1. Preaching reminds us of the new covenant.
Sermons, like the worship services in which they typically take place, participate in what John Witvliet, director of the Calvin Institute of Christian Worship, calls our weekly “trinitarian new covenant renewal.” We come to worship to sing, to pray, to fellowship, and, yes, to listen to sermons, all as part of reviving us, revving us up, inspiring us, and focusing us again and again on the old, old story of Jesus and his love. We need more often to be reminded than instructed, Samuel Johnson observed, and sermons serve as ongoing reminders of the new covenant in Christ’s blood, a covenant we are part of through grace alone by faith alone. Good preaching does not aim to entertain or titillate, and it surely ought not aim to be boring or stale or canned. Good preaching helps people affirm: “Yes! This is why I am a believer! This is what I believe! This is why I want to follow Jesus again this week and help carry out his witness and mission to the world!”
2. Preaching is contextual.
Sermons must always be deeply contextual. A so-called “timeless sermon” that could be preached without alteration in any time or place is not a great sermon. Preaching must always take place with a keen awareness of geographical location, the historical moment the congregation is living in, and the socioeconomic conditions and challenges of the local neighborhood and its city. Preaching moves the congregation from Jesus’ semi-generic laundry list of mission activities in Matthew 25 to people with names and faces, to prisons with specific names, to targeting economic or justice needs unique to that time and place. Preaching that is thoughtful, concrete, and specific sets the table for the congregation to carry out its mission.
3. Preaching is specific.
Related to the previous point, contextual sermons name and celebrate specific activities of the congregation. Talking about the Wednesday night soup supper for unhoused persons or a meeting of advocates to address a set of local ordinances that many see as unjust ought not be restricted to the announcements. Wise preachers bring in such things (just one per sermon, please!) as examples of what they are talking about in any given sermon. Call it the “application” part of the sermon, if you will—or Page Four, the “Grace in the World” part of Paul Scott Wilson’s Four Pages approach—but this is one way a sermon is not the opposite of more active ministry activities of the congregation, but a vital part of its mission.

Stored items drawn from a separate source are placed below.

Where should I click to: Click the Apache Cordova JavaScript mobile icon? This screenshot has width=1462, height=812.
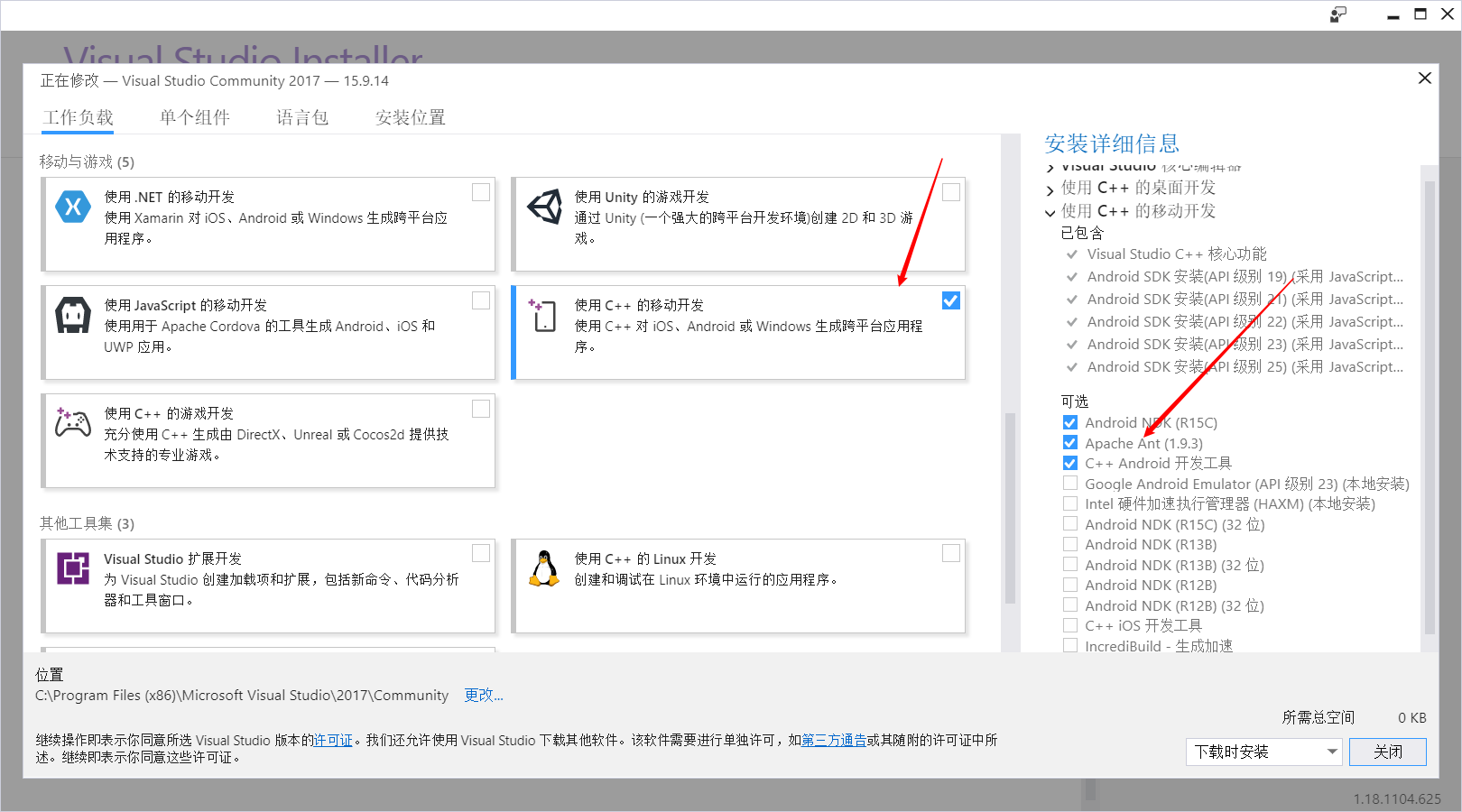(x=72, y=316)
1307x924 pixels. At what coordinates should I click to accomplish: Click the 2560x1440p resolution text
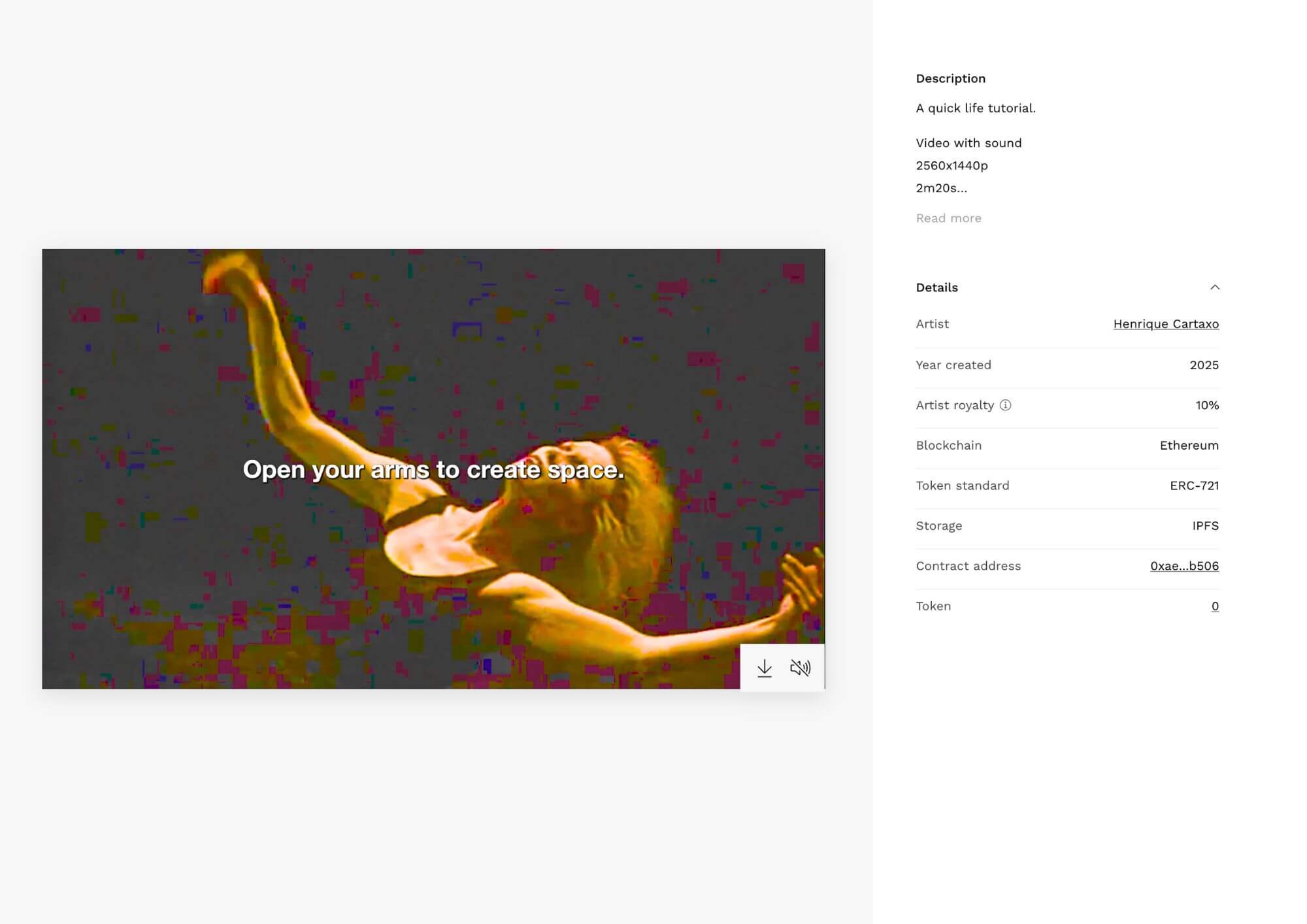click(x=951, y=165)
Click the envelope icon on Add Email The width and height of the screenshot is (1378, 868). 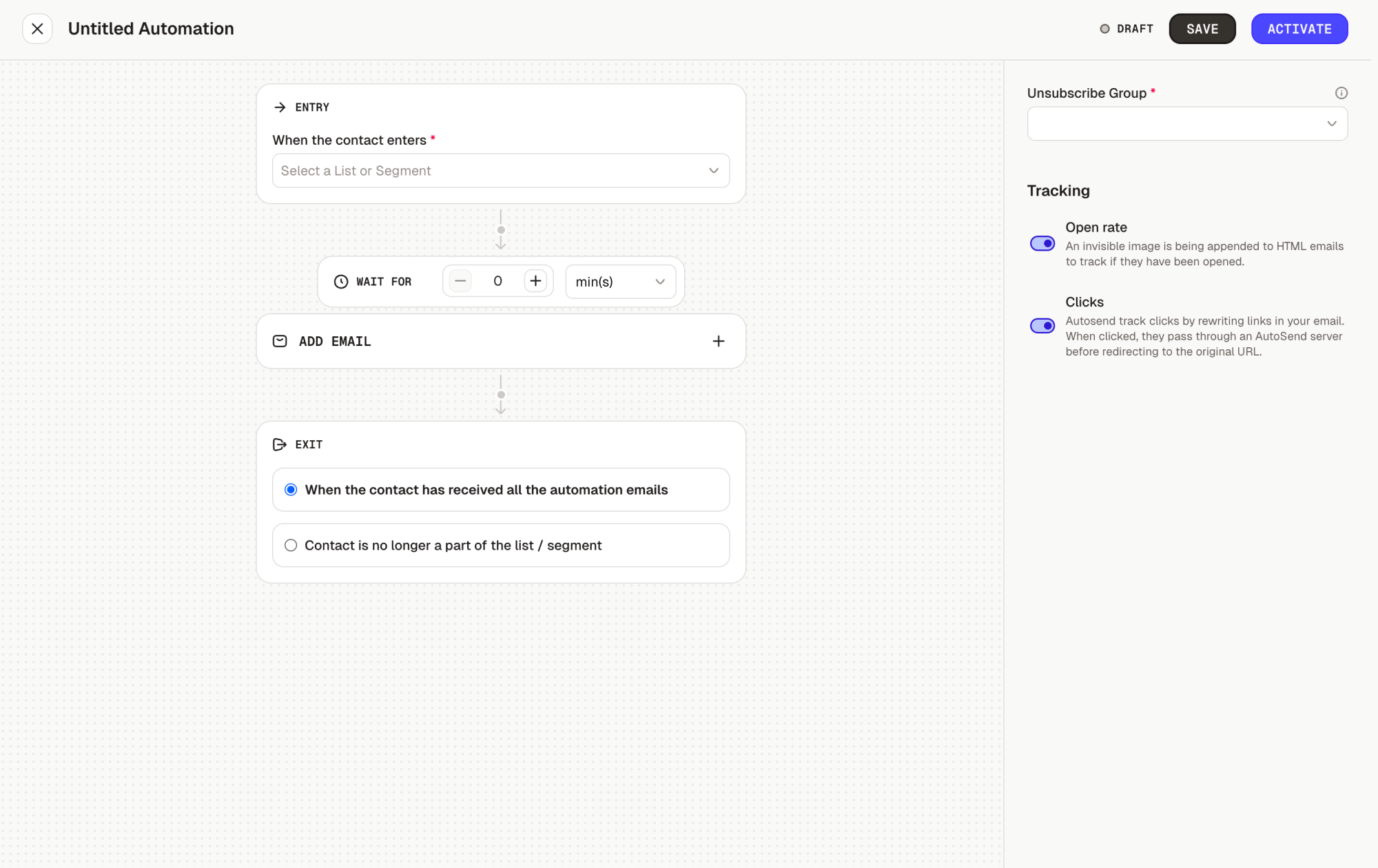tap(280, 342)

Good preaching inspires the church’s mission. Good contextual preaching equips the congregation for mission work. Good preaching names the work that needs to be done in a particular time and place. Good preaching celebrates what is already being done even as it helps people keep moving and not grow weary or lose heart when the going gets tough, as it usually does (and as Jesus himself predicted).

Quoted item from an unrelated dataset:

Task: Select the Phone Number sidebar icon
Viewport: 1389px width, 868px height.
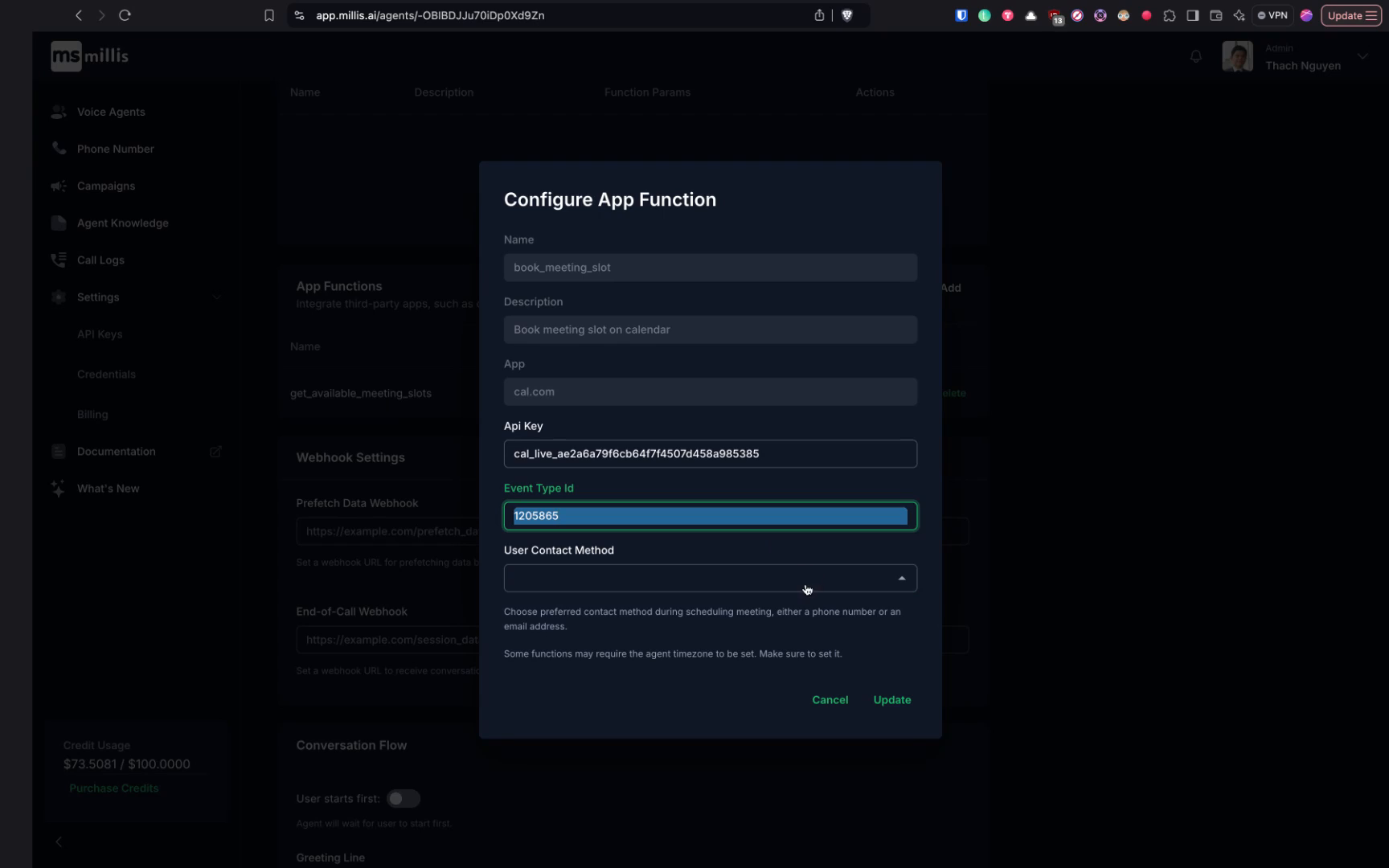Action: coord(58,149)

Yes, I am more than sensitive to the fact that preachers could take all this and use it to bolster what I do not want to help bolster—namely, what a colleague calls “should-y sermons” that end with to-do lists that detract from a focus on grace. There’s a slippery slope to legalism down that path. So preachers must frame their inspiring words about mission inside the prior grace of God. Mission work and ministries of all kinds are not things we have to do; inside the liberating grace of God in Christ, these are the things that we get to do! Or, in good Reformed theological parlance, mission work is not how we get delivered from our sins; it is our response of gratitude to already having been so delivered through Christ’s saving work.
With that frame of grace, preaching can indeed be a very active part of the mission of God in the world.